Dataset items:

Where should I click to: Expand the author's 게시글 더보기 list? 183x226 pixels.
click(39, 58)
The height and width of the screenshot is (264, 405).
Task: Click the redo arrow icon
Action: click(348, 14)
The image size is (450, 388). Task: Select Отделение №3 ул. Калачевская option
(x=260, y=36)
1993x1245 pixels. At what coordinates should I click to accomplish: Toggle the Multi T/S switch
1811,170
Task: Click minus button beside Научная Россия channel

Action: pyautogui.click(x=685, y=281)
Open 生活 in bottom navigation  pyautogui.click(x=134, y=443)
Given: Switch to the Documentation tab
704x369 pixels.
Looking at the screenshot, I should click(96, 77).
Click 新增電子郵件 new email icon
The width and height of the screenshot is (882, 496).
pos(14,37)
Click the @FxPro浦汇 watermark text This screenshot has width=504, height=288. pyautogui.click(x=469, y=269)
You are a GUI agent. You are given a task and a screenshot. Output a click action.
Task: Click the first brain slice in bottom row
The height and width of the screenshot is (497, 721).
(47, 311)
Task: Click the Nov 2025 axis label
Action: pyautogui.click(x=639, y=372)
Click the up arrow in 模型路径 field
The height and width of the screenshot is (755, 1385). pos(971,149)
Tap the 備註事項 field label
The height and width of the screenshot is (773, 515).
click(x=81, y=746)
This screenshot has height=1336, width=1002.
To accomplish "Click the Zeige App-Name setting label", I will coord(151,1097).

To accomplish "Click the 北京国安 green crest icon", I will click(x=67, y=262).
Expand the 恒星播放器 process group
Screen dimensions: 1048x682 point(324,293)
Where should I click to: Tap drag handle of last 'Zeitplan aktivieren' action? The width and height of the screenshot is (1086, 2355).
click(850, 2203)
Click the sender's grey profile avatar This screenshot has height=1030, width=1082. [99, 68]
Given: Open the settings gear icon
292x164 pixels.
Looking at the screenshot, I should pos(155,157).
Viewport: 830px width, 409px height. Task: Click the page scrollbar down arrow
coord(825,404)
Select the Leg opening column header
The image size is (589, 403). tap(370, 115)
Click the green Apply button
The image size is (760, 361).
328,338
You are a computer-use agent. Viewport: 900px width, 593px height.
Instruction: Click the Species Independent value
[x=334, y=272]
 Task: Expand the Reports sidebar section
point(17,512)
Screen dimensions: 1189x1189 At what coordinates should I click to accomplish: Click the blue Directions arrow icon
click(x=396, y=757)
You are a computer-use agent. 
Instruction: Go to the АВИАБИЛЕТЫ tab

● **Exercise directions**:
Arrange every line of the records above as a JSON list of strings, one string per line. Leave out the blank lines.

● **Written response**:
[
  "Where should I click to: Expand the author's 게시글 더보기 list? 183x226 pixels.",
  "click(39, 58)",
  "The height and width of the screenshot is (264, 405).",
  "Task: Click the redo arrow icon",
  "Action: click(348, 14)",
  "The image size is (450, 388). Task: Select Отделение №3 ул. Калачевская option",
  "(x=260, y=36)",
  "1993x1245 pixels. At what coordinates should I click to accomplish: Toggle the Multi T/S switch",
  "1811,170",
  "Task: Click minus button beside Научная Россия channel",
  "Action: pyautogui.click(x=685, y=281)",
  "Open 生活 in bottom navigation  pyautogui.click(x=134, y=443)",
  "Given: Switch to the Documentation tab",
  "704x369 pixels.",
  "Looking at the screenshot, I should click(96, 77).",
  "Click 新增電子郵件 new email icon",
  "The width and height of the screenshot is (882, 496).",
  "pos(14,37)",
  "Click the @FxPro浦汇 watermark text This screenshot has width=504, height=288. pyautogui.click(x=469, y=269)",
  "You are a GUI agent. You are given a task and a screenshot. Output a click action.",
  "Task: Click the first brain slice in bottom row",
  "The height and width of the screenshot is (497, 721).",
  "(47, 311)",
  "Task: Click the Nov 2025 axis label",
  "Action: pyautogui.click(x=639, y=372)",
  "Click the up arrow in 模型路径 field",
  "The height and width of the screenshot is (755, 1385). pos(971,149)",
  "Tap the 備註事項 field label",
  "The height and width of the screenshot is (773, 515).",
  "click(x=81, y=746)",
  "This screenshot has height=1336, width=1002.",
  "To accomplish \"Click the Zeige App-Name setting label\", I will coord(151,1097).",
  "To accomplish \"Click the 北京国安 green crest icon\", I will click(x=67, y=262).",
  "Expand the 恒星播放器 process group",
  "Screen dimensions: 1048x682 point(324,293)",
  "Where should I click to: Tap drag handle of last 'Zeitplan aktivieren' action? The width and height of the screenshot is (1086, 2355).",
  "click(850, 2203)",
  "Click the sender's grey profile avatar This screenshot has height=1030, width=1082. [99, 68]",
  "Given: Open the settings gear icon",
  "292x164 pixels.",
  "Looking at the screenshot, I should pos(155,157).",
  "Viewport: 830px width, 409px height. Task: Click the page scrollbar down arrow",
  "coord(825,404)",
  "Select the Leg opening column header",
  "The image size is (589, 403). tap(370, 115)",
  "Click the green Apply button",
  "The image size is (760, 361).",
  "328,338",
  "You are a computer-use agent. Viewport: 900px width, 593px height.",
  "Instruction: Click the Species Independent value",
  "[x=334, y=272]",
  " Task: Expand the Reports sidebar section",
  "point(17,512)",
  "Screen dimensions: 1189x1189 At what coordinates should I click to accomplish: Click the blue Directions arrow icon",
  "click(x=396, y=757)",
  "You are a computer-use agent. ",
  "Instruction: Go to the АВИАБИЛЕТЫ tab"
]